Дагай даже встал, но Чуй перебил его:
— Постой, Дагай. Выслушай меня до конца, выслушай, что сказали наши люди. Тебе решать самому, ты не маленький. Ты, наверное, прав, когда говоришь, что понял голоса тайги. Я привел тебе сайку оленей. Снег мелкий, мой след виден, хотя ночи уже темные. Если нам не нужен шаман, то ты вернешься к людям. Так сказали все на стойбище. Я оставляю тебе оленей, решай сам, Дагай.
Чуй вышел из чума. Дагай ничего не успел ответить, как зашуршали полозья, и, когда он выскочил наружу, санка Чуя была уже под угором.
— Чуй, а как же я! — крикнул Дагай, и в ответ долетело:
— Решай…
Прошло меньше десяти дней.
Все время стоял сильный мороз. На седьмой день месяц, всходивший на ущербе, пропал совсем. Быстро наступили сумерки. Терялись следы полозьев на проложенной дороге. Олени с трудом удерживали тропу.
Путь должен был пройти по большой тундре. Краем огромного зыбуна лежала дорога. Не стоило бы и выезжать в такую темень, но Дагай торопился. Он пристально вглядывался в еле приметный след и вдруг потерял его.
Олени сошли с тропы, но продолжали бежать. Дагай привстал, огляделся и нигде не мог различить дорогу. Обманчиво светлый издали снег, вблизи лежал серой неразличимой массой.

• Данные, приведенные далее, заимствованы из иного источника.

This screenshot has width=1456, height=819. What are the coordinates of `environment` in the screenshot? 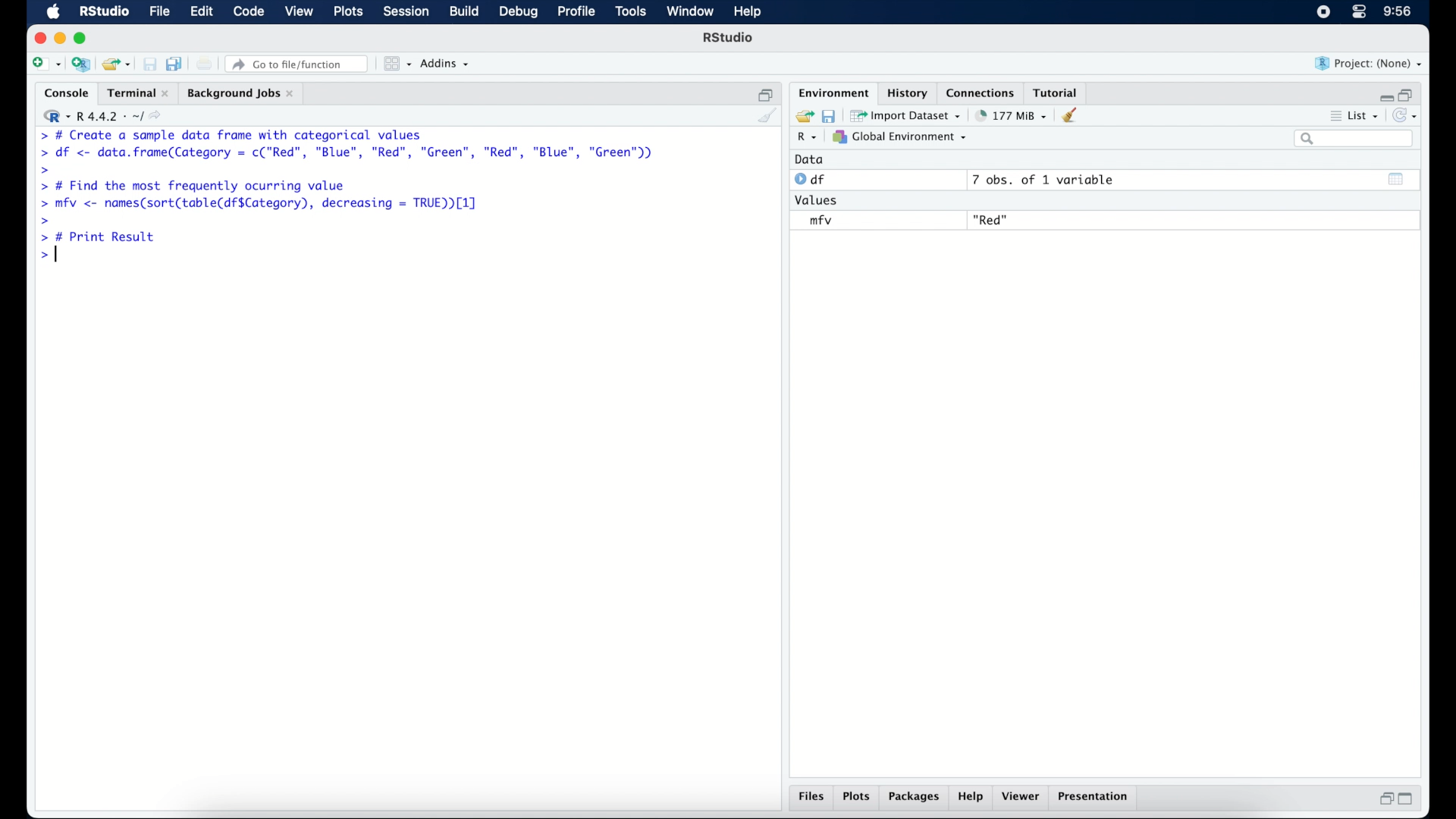 It's located at (833, 91).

Небо стало совсем чужим, враждебным. Далекий свет звезд терялся в его густой пелене.
Первыми заметили вспышки олени, которые сначала остановились, а затем резко рванули вперед. Дагай задержал их, откинул капюшон сокуя, смахнул нависшие на ресницах льдинки и посмотрел на неожиданно вспыхнувшее красочными огнями небо. Над тундрой, над тайгой висело огромное зарево, напоминающее бахрому занавесей, сложенных в складки. Бахрома мерцала, вспыхивала и озаряла светом заснеженную землю. Затем на южном конце свет стал гаснуть, как будто кто-то дул на эти гигантские светильники. Когда погасло на севере, с юга побежала легкая, быстрая и тонкая полоса света, и по всему небу загорелся купол сказочного шатра.
— Сполохи! Небесный огонь! Зимней ночью он зажигается одним на счастье, другим на горе. Нам с тобой, Боской, на счастье!

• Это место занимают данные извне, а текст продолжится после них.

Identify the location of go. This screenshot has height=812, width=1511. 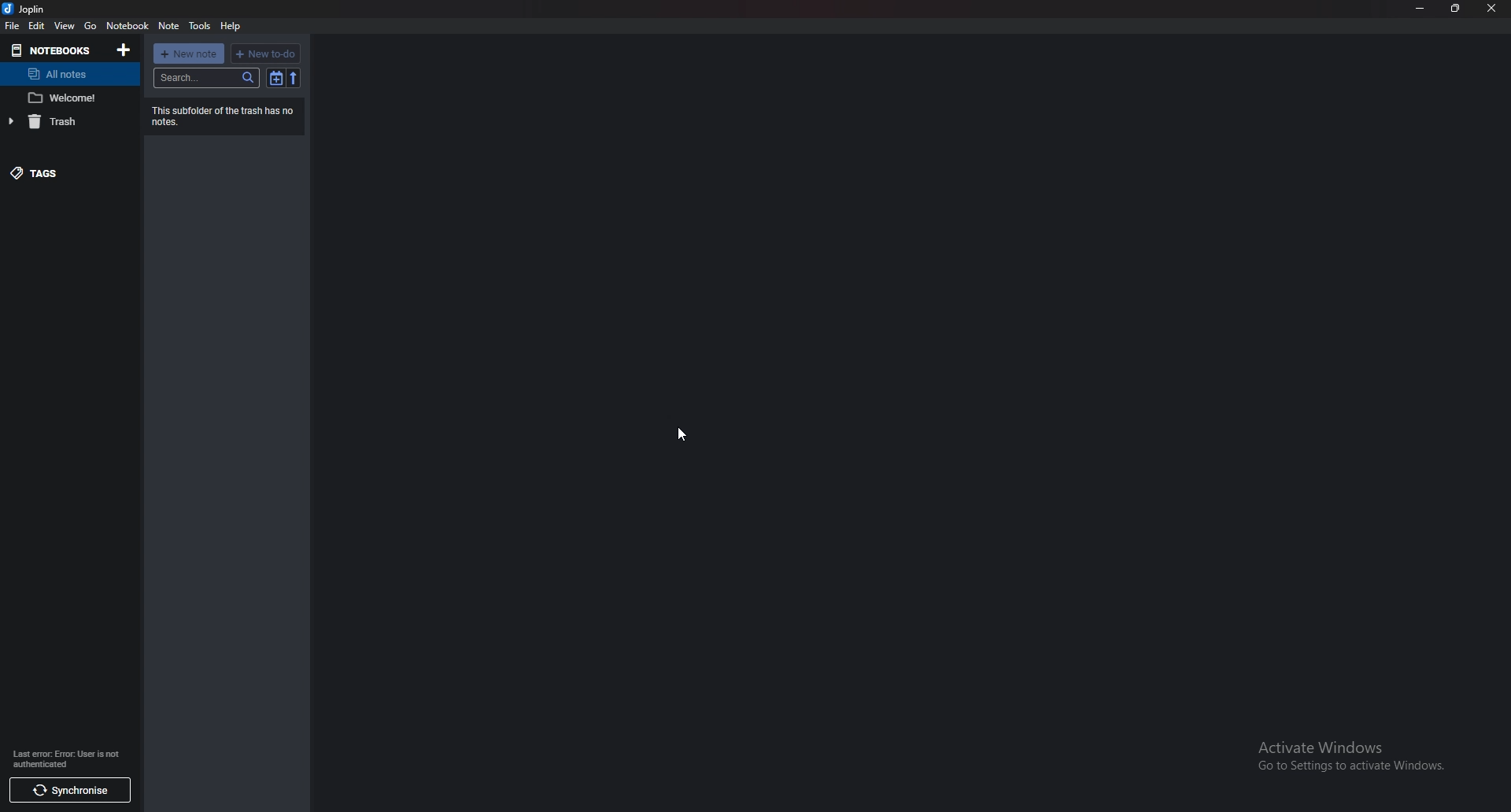
(92, 26).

Дагай поднял хорей — длинную свежевыструганную палку с тупым выступающим концом, ударил оленей и выехал на потерянную дорогу, которая пролегала совсем рядом.
В небе продолжали играть сполохи, освещая путь из тайги и тундры. Олени быстро несли санки мимо зыбуна, по оставленной Чуем тропе.
СОСНОВЫЙ ЛОБ
Прожив год в тайге один на один с природой, Дагай вернулся к людям. Это случилось четверть века назад. Двадцать пять лет — огромный срок в жизни человека. Казалось, все прошлое осталось в прошлом.
Я слышал выражение «мертвые хватают живых», но впервые здесь, в пределах Туруханского Севера, увидел, как это может происходить.
Истина раскрывалась для меня не сразу, исподволь. Все началось довольно буднично…
Повседневная работа этнографа в поле — записывать старинные предания народа, чертить маршруты забытых путей кочевок, отмечая большими и маленькими кружками постоянные и временные стойбища.
И вот тогда-то на самых разных угодьях, у самых разных групп кетов нам говорили о старом стойбище сородичей Дагая.
«Старое стойбище», «старая застройка» — по-разному называли чудесный Сосновый лоб — высокий выступ гряды обширных холмов наволочной стороны — сургутинские, пакулинские кеты и даже дальние их соплеменники на севере — у берегов Курейки, на юге — у Подкаменной Тунгуски.
Вода, рыба, не затопляемая в половодье земля, сосны и рядом многокилометровые площади охотничьих угодий — где этот обетованный край, почему он назван Старым стойбищем?